Quote the data below word for word, from the line containing "Where should I" through the end of the data. Leave out the pictures.
Start of Extracted information
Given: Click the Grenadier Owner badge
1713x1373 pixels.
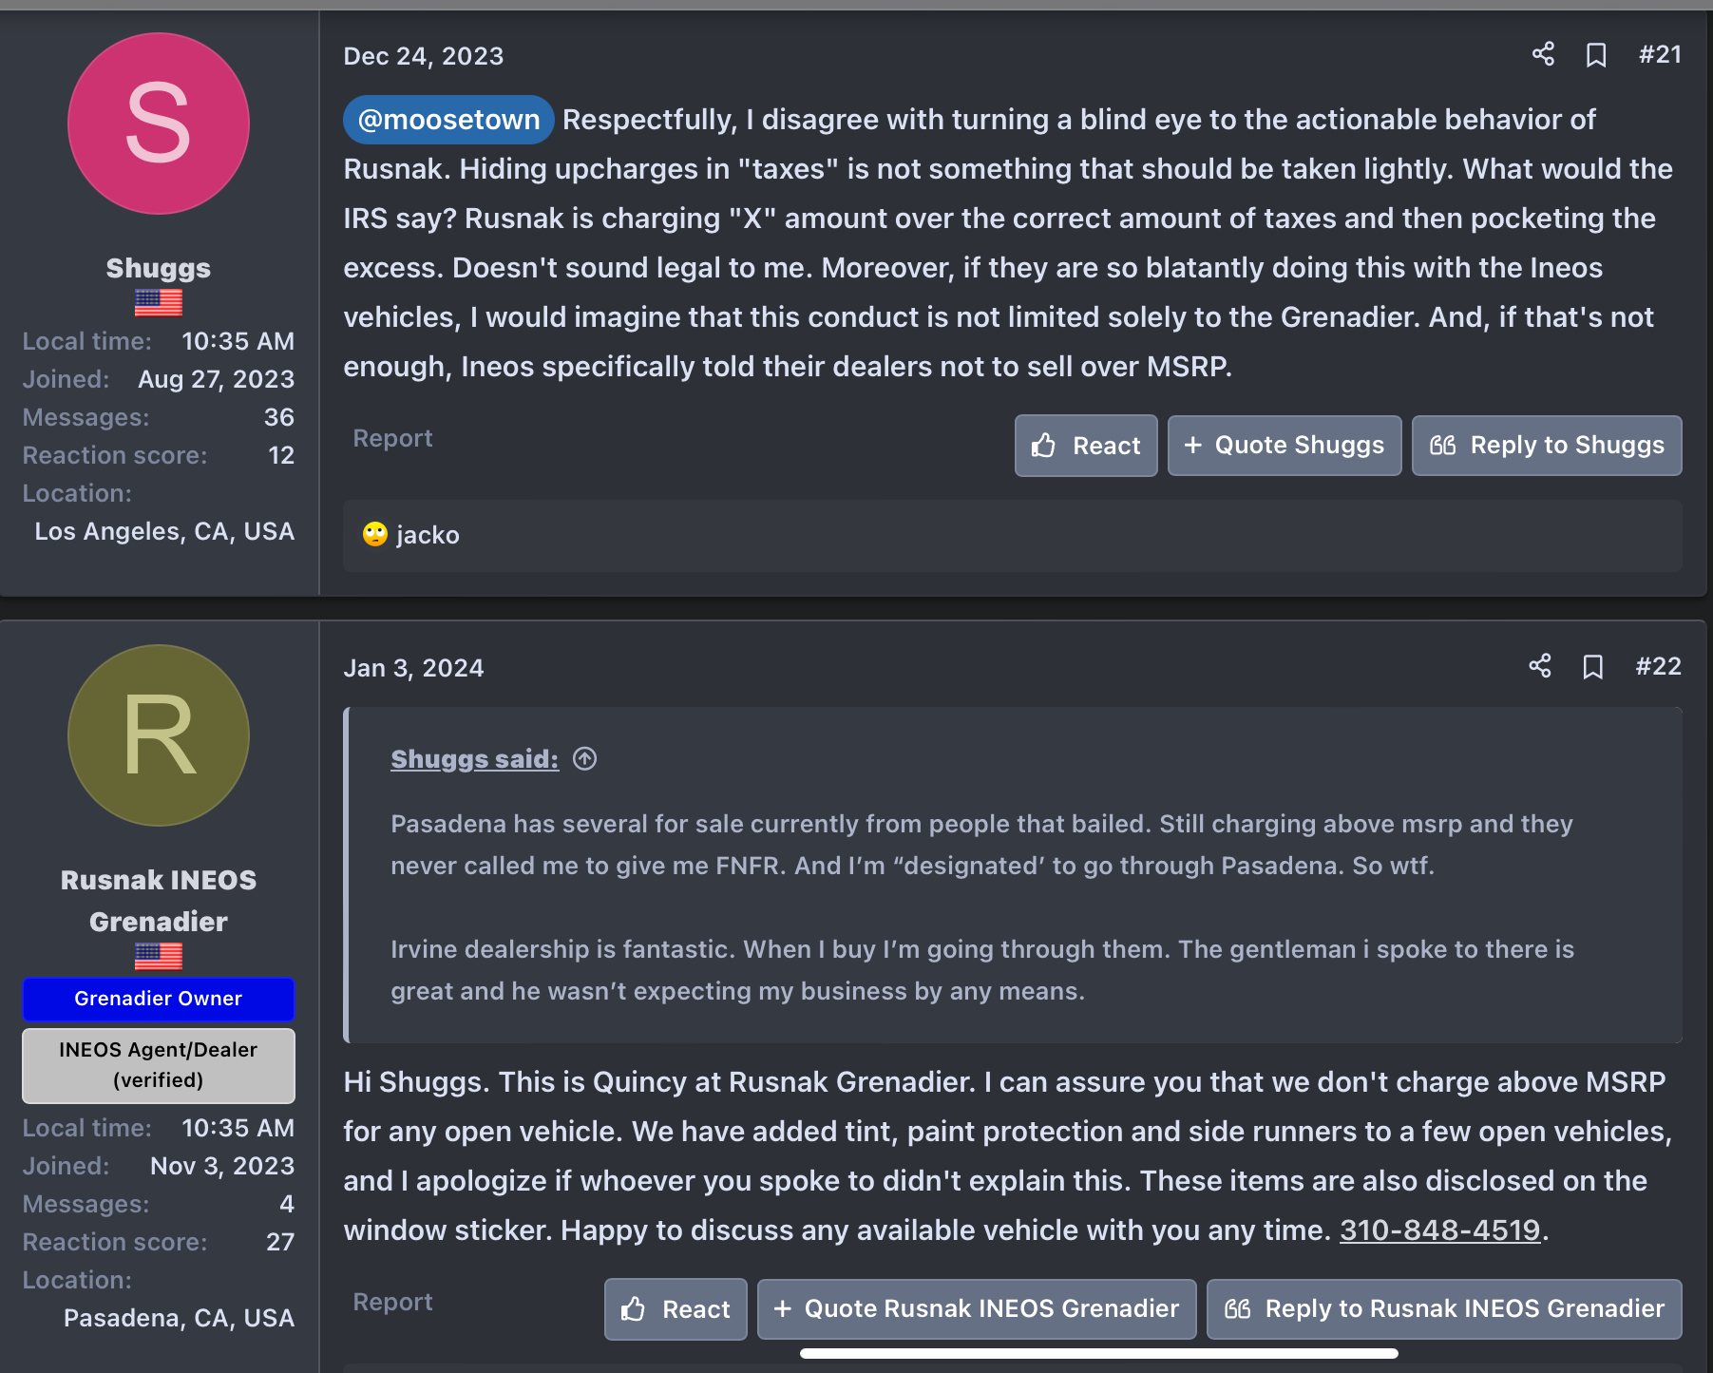Looking at the screenshot, I should coord(159,999).
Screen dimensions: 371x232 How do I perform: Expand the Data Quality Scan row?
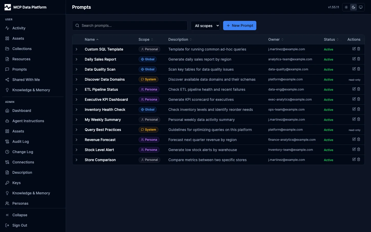(77, 69)
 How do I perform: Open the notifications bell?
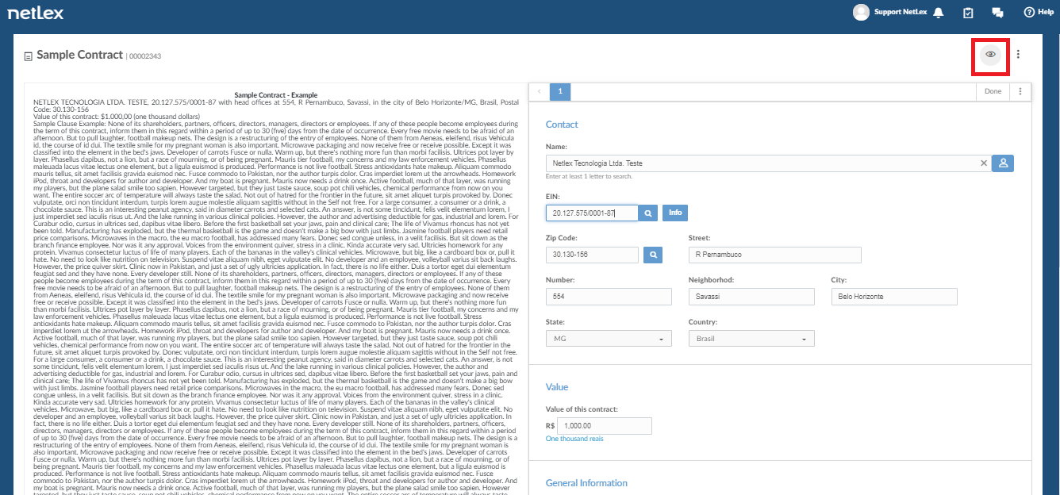pos(939,13)

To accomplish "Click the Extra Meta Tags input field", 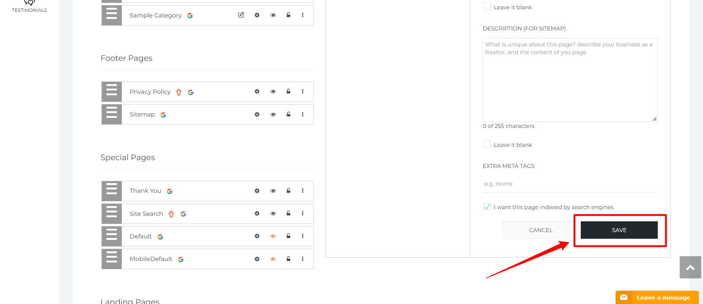I will click(x=570, y=184).
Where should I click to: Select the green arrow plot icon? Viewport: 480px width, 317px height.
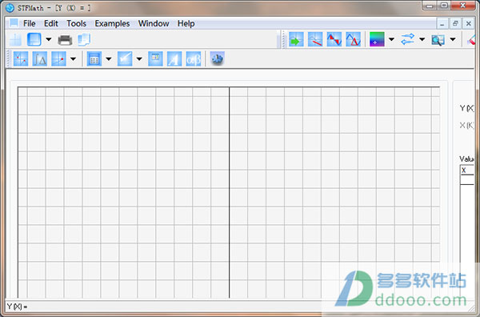pyautogui.click(x=296, y=39)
End of Extracted information
- Written answer
Where should I click to: Select the green arrow plot icon? Viewport: 480px width, 317px height.
pyautogui.click(x=296, y=39)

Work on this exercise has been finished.